De kans dat we een witte kerst krijgen is nihil. Toen ik dat in een krant las, vroeg ik me af wat de journalist die deze zin schreef eigenlijk bedoelde: er valt 100% zeker geen sneeuw met kerst, of er is een heel kleine, minieme mogelijkheid dat we op kerstochtend in een witte wereld wakker worden (want je weet maar nooit).
Ik denk dat de journalist dat laatste bedoelde. Hij of zij wilde nog een sprankje hoop bij de lezers levend houden – de liefhebbers van Bing Crosby en Jingle Bells hoefden hun sneeuwlaarzen nog niet weg te bergen.
Dat is raar, want de zuivere betekenis van `nihil’ is `niets, zero, nada’. Dus als er in de krant staat: `De kans dat we een witte kerst krijgen is nihil’, wil dat zeggen dat sneeuwval op 25 en 26 december uitgesloten is.

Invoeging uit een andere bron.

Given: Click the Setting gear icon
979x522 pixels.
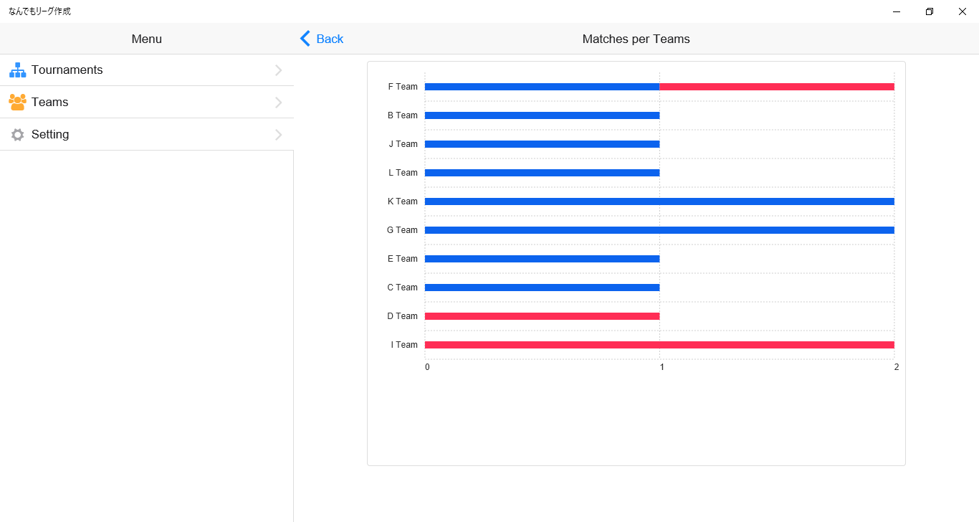Looking at the screenshot, I should [18, 135].
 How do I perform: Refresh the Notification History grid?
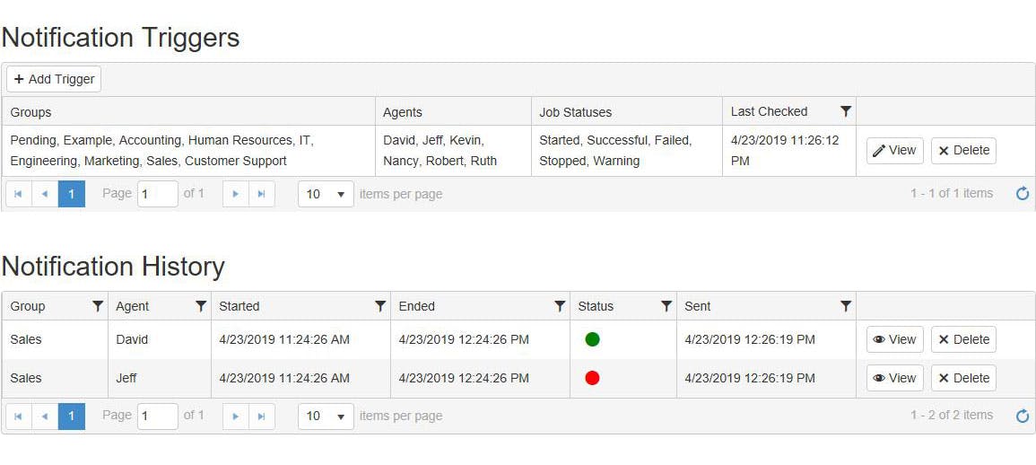click(1023, 416)
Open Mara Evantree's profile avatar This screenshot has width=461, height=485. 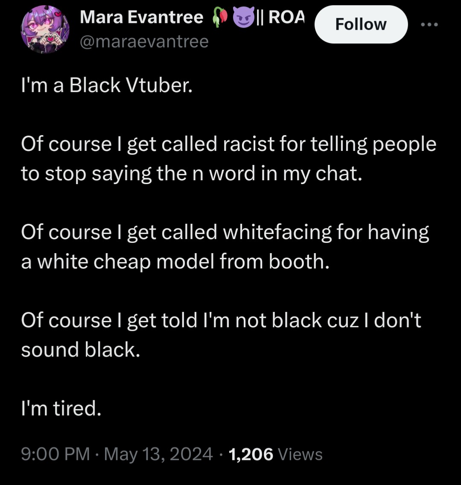pos(45,29)
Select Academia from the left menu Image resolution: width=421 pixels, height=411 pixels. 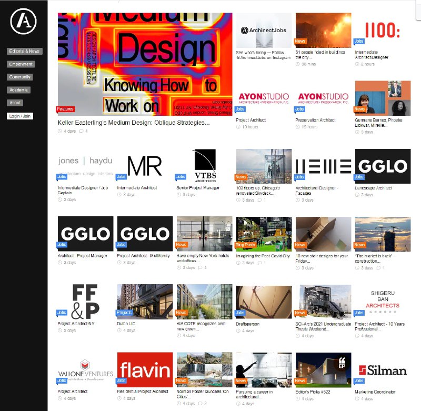tap(18, 89)
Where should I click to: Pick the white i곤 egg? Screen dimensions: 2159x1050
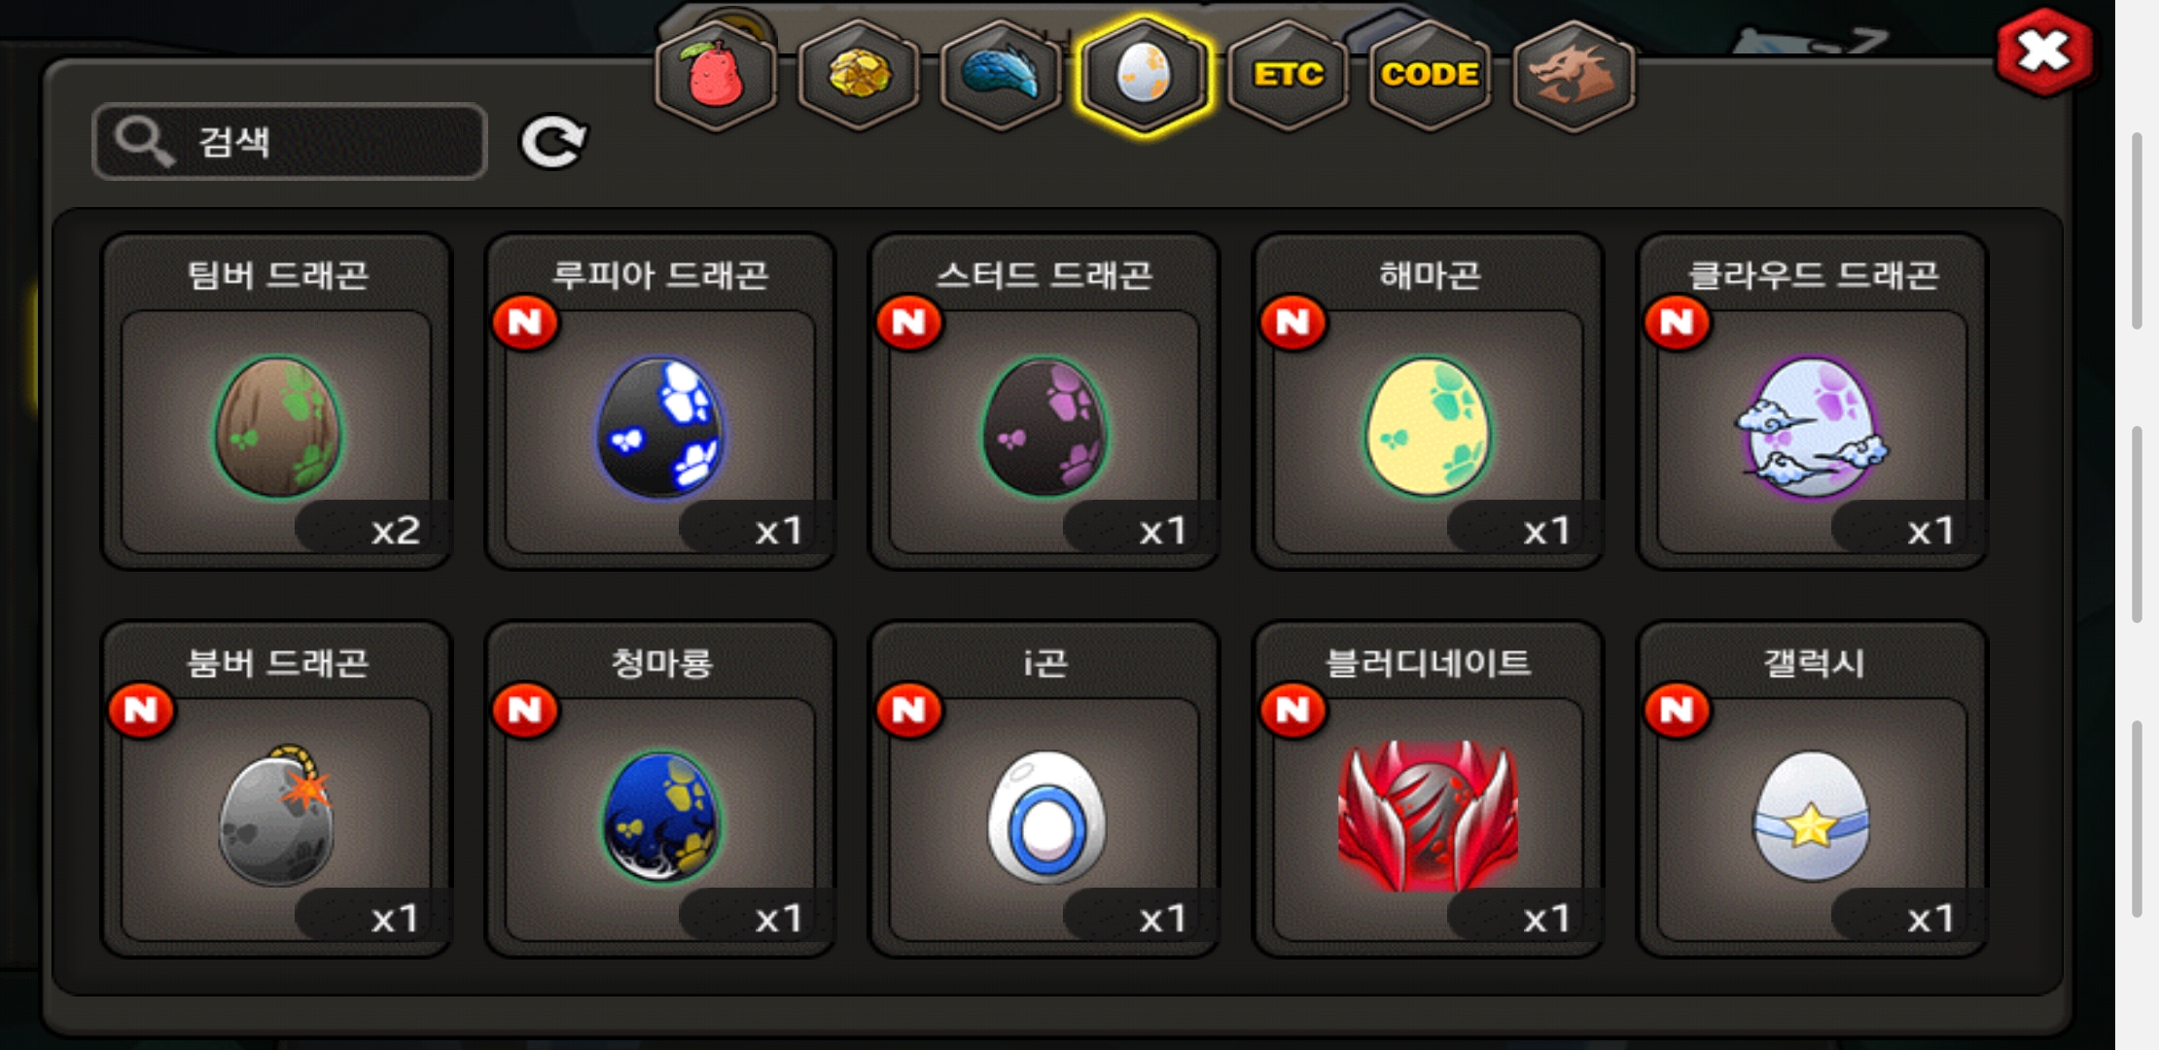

Maar die zuivere betekenis kennen we al lang niet meer. De kans dat het kabinet op korte termijn valt is nihil. Als we dat lezen, is de suggestie dat er ergens, ins blaue, een weliswaar flinterdunne, maar toch een reële mogelijkheid is dat we snel nieuwe verkiezingen krijgen. In deze tijd betekent `nihil’ dus niet meer het absolute einde van alle hoop die het woord vroeger betekende. Met zoiets absoluuts kunnen we niet meer overweg – de deur op een kier, dat ligt ons beter. Je weet maar nooit.